Ein weiteres Vorurteil ist, dass die Anwendung von Botulinum automatisch einen starren und maskenhaften Gesichtsausdruck verursacht. Bei korrekter Anwendung durch einen Facharzt oder eine Fachärztin und ausführlicher Beratung, welcher Effekt wie stark erzielt werden soll, bleibt das Gesicht beweglich und die Mimik erhalten, wo es erwünscht ist. Die unbeweglichen bzw. „erstarrten“ Gesichter, in denen sich keinerlei Gefühlsregungen zeigen, sind auf nicht fachgerechten oder übermäßigen Gebrauch zurückzuführen.
Es sind gerade solche negativen Beispiele, die zu der Annahme führen, dass Behandlungen mit Botulinumtoxin süchtig machen. Generell ist es falsch, bei Ästhetisch-Plastischen Eingriffen von einer Sucht zu sprechen. Einige Behandlungen erfordern eine regelmäßige Durchführung, um den gewünschten Effekt zu erzielen oder beizubehalten. Botox wird vom Körper nach drei bis sechs Monaten wieder abgebaut, frühestens dann wäre eine Auffrischung auf Wunsch möglich. Einen Dauereffekt gibt es nicht.
Das ist tatsächlich richtig und kein Irrtum: Im Bereich der Faltenbehandlung ist es tatsächlich ratsam, mit Behandlungen anzufangen, bevor sich Vertiefungen in der Haut zeigen.
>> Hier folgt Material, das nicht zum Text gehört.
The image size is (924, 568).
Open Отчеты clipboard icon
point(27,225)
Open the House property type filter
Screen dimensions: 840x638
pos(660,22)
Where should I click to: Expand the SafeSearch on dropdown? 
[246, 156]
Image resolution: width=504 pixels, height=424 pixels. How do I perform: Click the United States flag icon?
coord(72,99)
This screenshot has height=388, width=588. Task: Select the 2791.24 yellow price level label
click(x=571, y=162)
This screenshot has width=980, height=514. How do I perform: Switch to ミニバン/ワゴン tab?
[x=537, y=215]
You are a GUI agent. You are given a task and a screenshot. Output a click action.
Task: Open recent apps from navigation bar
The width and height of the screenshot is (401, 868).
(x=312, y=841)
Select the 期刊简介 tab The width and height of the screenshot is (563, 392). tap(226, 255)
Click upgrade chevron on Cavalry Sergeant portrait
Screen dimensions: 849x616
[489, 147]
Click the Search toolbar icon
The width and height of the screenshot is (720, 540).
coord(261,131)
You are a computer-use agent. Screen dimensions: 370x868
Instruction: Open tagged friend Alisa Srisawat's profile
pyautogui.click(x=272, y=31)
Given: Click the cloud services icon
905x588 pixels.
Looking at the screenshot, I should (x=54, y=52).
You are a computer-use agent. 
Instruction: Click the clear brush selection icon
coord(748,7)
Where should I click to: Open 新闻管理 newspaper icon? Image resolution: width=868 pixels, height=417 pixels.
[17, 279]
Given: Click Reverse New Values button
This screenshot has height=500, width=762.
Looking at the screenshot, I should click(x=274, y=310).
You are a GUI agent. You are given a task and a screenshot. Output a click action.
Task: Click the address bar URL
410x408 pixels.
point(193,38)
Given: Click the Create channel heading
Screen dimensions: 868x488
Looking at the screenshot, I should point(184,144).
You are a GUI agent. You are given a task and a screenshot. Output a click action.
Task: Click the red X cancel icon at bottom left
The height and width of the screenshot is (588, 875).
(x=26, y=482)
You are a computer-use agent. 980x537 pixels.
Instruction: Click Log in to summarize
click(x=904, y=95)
Durch das Abschwächen der Muskelaktivität wird die Faltenbildung verhindert. Anders als Hyaluron füllt Botox die Hautvertiefung allerdings nicht auf.
Botulinumtoxin ist ein rezeptpflichtiges Arzneimittel/Medikament und darf nur von einem Arzt oder einer Ärztin verabreicht werden. Es gibt auch HeilprakterInnen, die Behandlungen aus dem Ästhetisch-Plastischen Bereich anbieten, allerdings dürfen sie nur Hyaluron und nicht Botulinum verabreichen. Interessierte sollten bei der Arztwahl stets Wert darauf legen, dass es sich um einen Facharzt oder eine Fachärztin handelt, die eine Ausbildung und Erfahrungen im Bereich Ästhetisch-Plastische Chirurgie vorweisen kann. Bei Botulinum ist dies besonders wichtig, da für die Verabreichung von Botox eine Ausbildung oder Schulung nicht verpflichtend ist und somit von jedem Arzt oder jeder Ärztin angeboten werden kann – auch wenn dieser oder diese nicht über die notwendigen Kenntnisse verfügt.